Is Canada’s ‘Left’ Marching To The Beat of America’s Imperial Drum? (1/2)
Canadian author Yves Engler discusses the New Democratic leadership’s support for war, militarism and Israel
DIMITRI LASCARIS: This is Dimitri Lascaris reporting for The Real News from Montreal, Canada.
This year, Canada will hold its first federal election since the Liberal government of Justin Trudeau replaced the conservative government of Stephen Harper in late 2015. In the 2015 election, the traditionally social democratic NDP, which was then led by Tom Mulcair, was considered a real contender to win the election. But a late surge by Trudeau’s Liberals and a corresponding collapse in support for the NDP propelled Justin Trudeau to power. Tom Mulcair paid for the NDP’s electoral debacle by being ousted from the NDP leadership. Many attributed the collapse in NDP support to Mulcair’s decision to move the party’s domestic platform toward the right and away from traditional center left ground of the NDP.
For example, Mulcair insisted that an NDP government would maintain a balanced budget, while Trudeau said he was ready to engage in deficit spending. Mulcair also failed to champion a more progressive tax structure, whereas Trudeau advocated for a modest increase in the top marginal tax rate. All of this has been much discussed. What has received less attention is the NDP’s approach toward foreign policy. That is the focus of a new book by Canadian author and activist, Yves Engler. The book is entitled Left, Right: Marching to the Beat of Imperial Canada. The basic thesis of the book is that the NDP and other actors who are traditionally thought of as constituting Canada’s left, including the leaders of major trade unions, have been largely supportive of Canada’s imperialistic, U.S. dominated foreign policy.

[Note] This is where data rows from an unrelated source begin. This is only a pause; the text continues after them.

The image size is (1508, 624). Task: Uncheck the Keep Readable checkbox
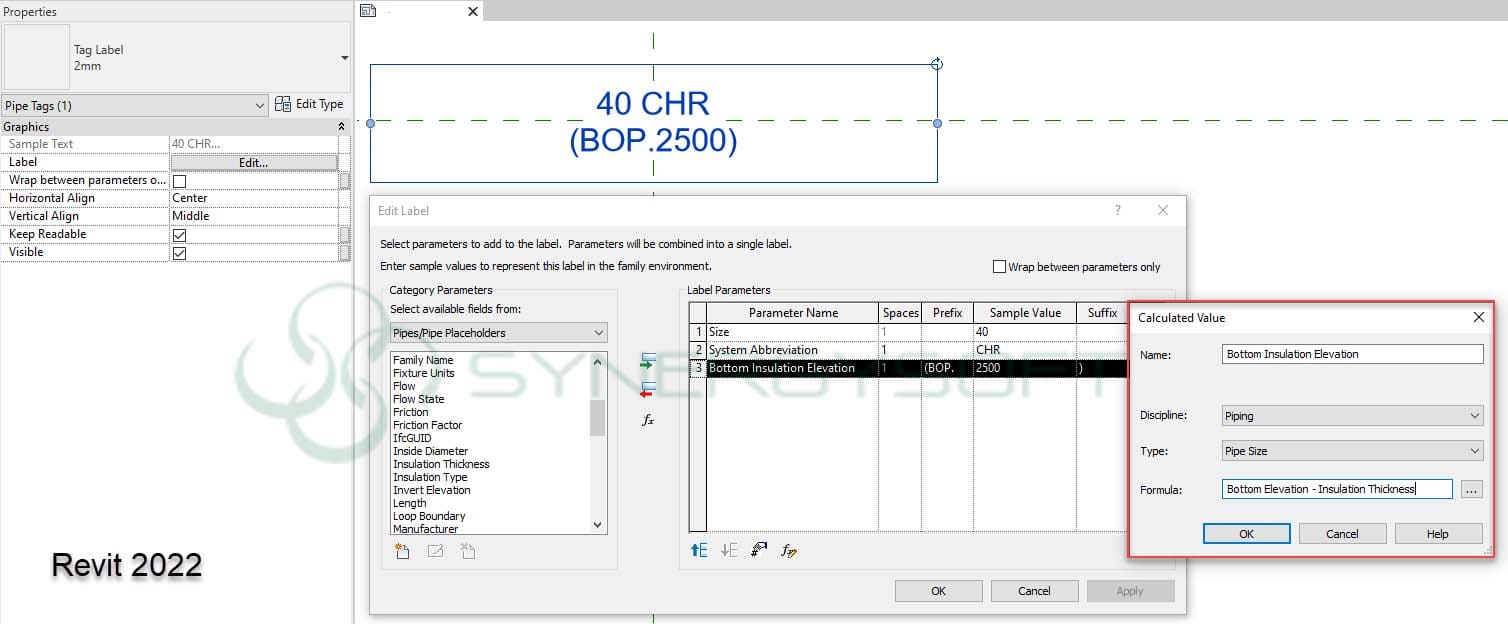click(179, 235)

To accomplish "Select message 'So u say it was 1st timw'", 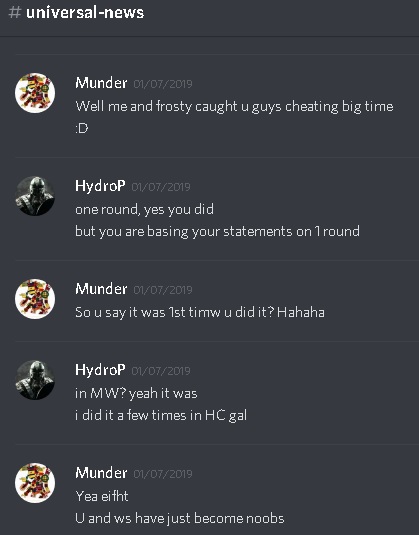I will pyautogui.click(x=200, y=312).
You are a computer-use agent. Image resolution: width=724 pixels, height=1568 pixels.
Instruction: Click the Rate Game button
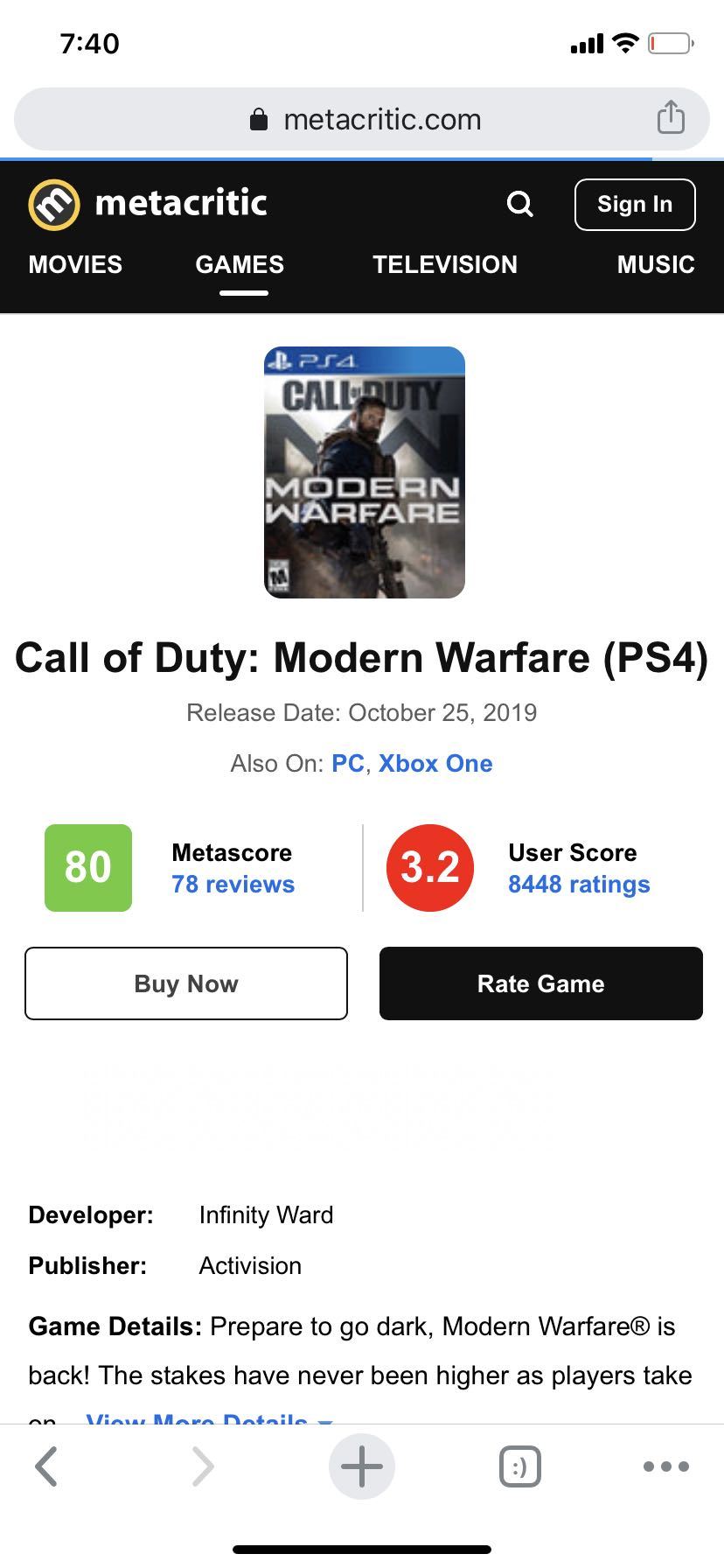click(x=541, y=984)
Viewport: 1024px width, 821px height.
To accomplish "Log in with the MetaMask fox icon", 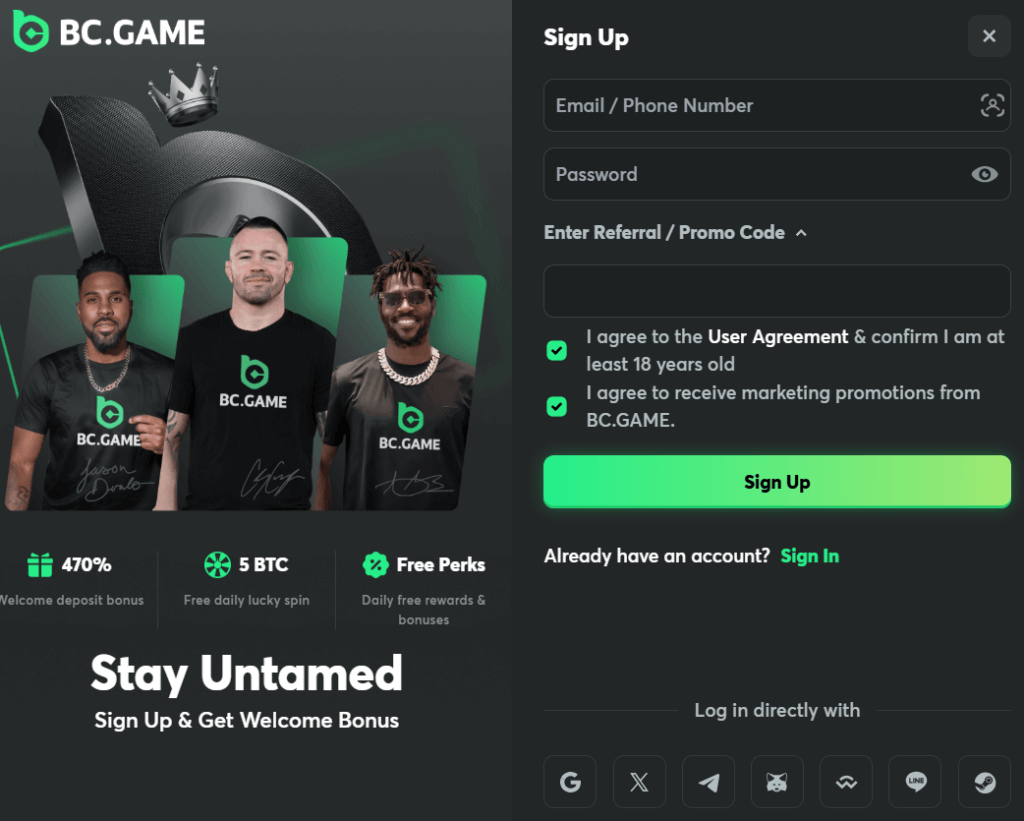I will pos(777,782).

Now here to discuss this new book with us is Yves himself. Yves is a Montreal-based activist and author. His published books include Canada and Africa: Three Hundred Years of Aid and Exploitation, The Ugly Canadian: Stephen Harper’s Foreign Policy, and the Black Book of Canadian Foreign Policy. He joins us today from Montreal, the city where I’m situated. Thanks very much for joining us today.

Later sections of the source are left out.